>> Begin SELECTED TEXT
Even if the intentions are good, increased attentiveness from your boss can make you feel anxious.
I have written before that I believe most people want to do good work for its own sake. If you are intrinsically motivated to do your best, then you naturally reach for accomplishment each day. But if you feel like you are being closely watched, you probably feel something else too — a need to demonstrate to your boss how productive you really are.
This pressure can lead to unnatural behavior. Maybe you over-communicate minor progress updates to your boss. Or perhaps you are extra eager to pick up any task to show you are valuable and available. For people who are working remotely for the first time — particularly now, as job security is top-of-mind — the instinct to self-preserve can outweigh common sense. And when you are trying extra hard to show you are productive, any criticism stings more than usual.
You want to show your expertise and how you are delivering value — which requires proactive proof.
>> End SELECTED TEXT
▶ **WRITTEN EXERCISE**: Carry on the passage about feeling pressure under a watchful boss, starting right after its last sentence. The listing that comes next has nothing to do with this.
>> Begin COLLECTED DATA
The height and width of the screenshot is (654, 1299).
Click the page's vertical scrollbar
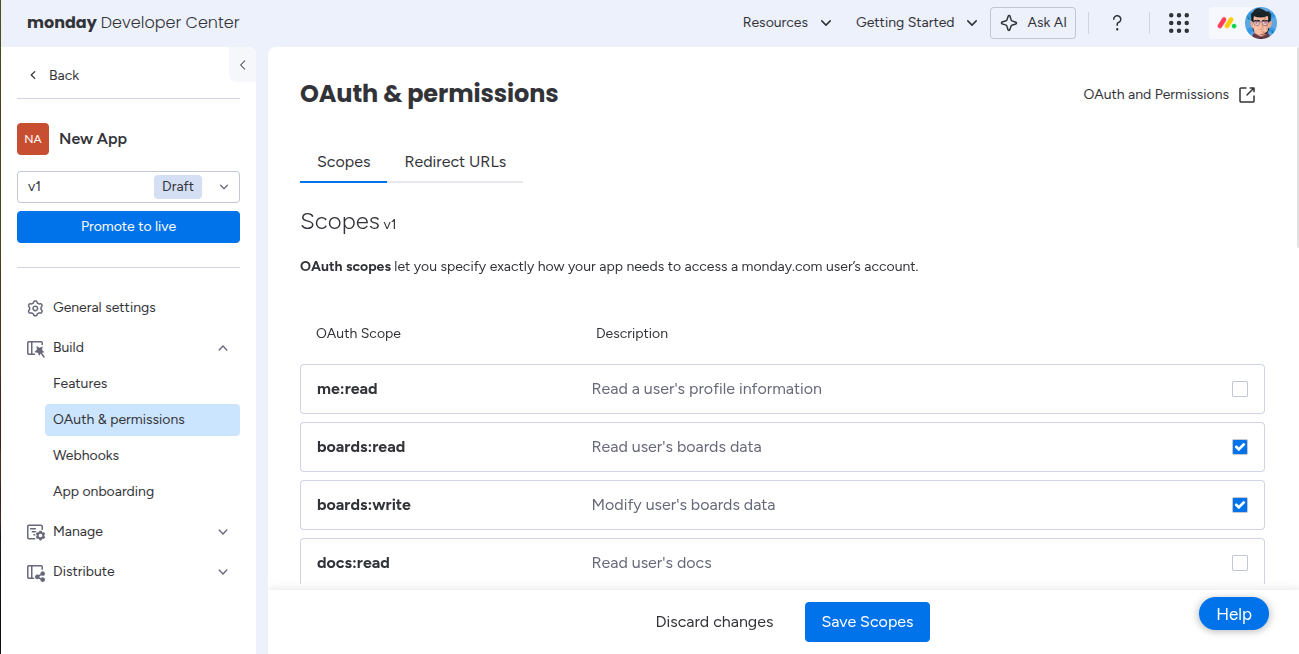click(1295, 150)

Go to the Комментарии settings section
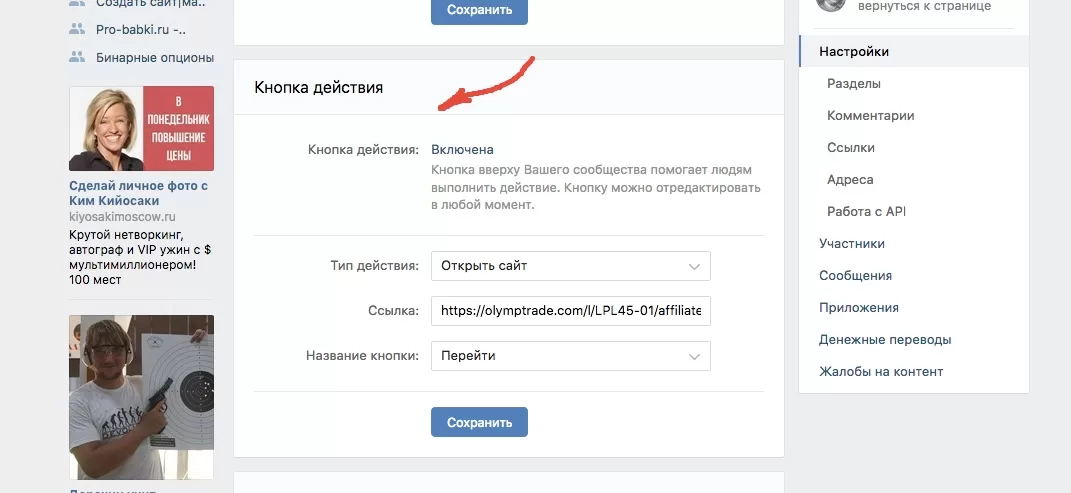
>> End COLLECTED DATA
▶ **RESULT FOR THIS EXERCISE**:
Sure, your boss is hovering. But that does not mean that your boss is a jerk who does not trust or believe in your abilities. Most people are trying to do their best and adjusting to working in an entirely new way. Instead of fretting over why you are under the microscope, show what you have achieved and what you plan to do next. This will help you develop a healthy relationship built on trust and transparency so you can get back to doing what you do well. Here is how:
Link activity to goals
Every company has goals — even if those success signs are nebulous or not shared widely. You may only know the metrics for your team versus the overall organization. Regardless, you need to show how your work supports business objectives. When you are prioritizing projects or activities, take note of what the associated goal might be. Then when your boss checks in, you can quickly show how your effort is contributing to the broader business.
Focus on achievement
Busy work is a waste of time. Define what you plan to accomplish — not hours worked or meaningless tasks. Outputs can be tangible deliverables or key milestones in workflows. If you find yourself spending too much time on busy work that prevents progress on those real outputs, speak up and let your boss know before they start poking around.
Even if it feels bad, your boss is hovering for a good reason. So show how your work is progressing — without waiting to be asked. Choose a format that allows your boss to access and easily view. You might even create weekly reports that are easy for your boss to digest at a glance.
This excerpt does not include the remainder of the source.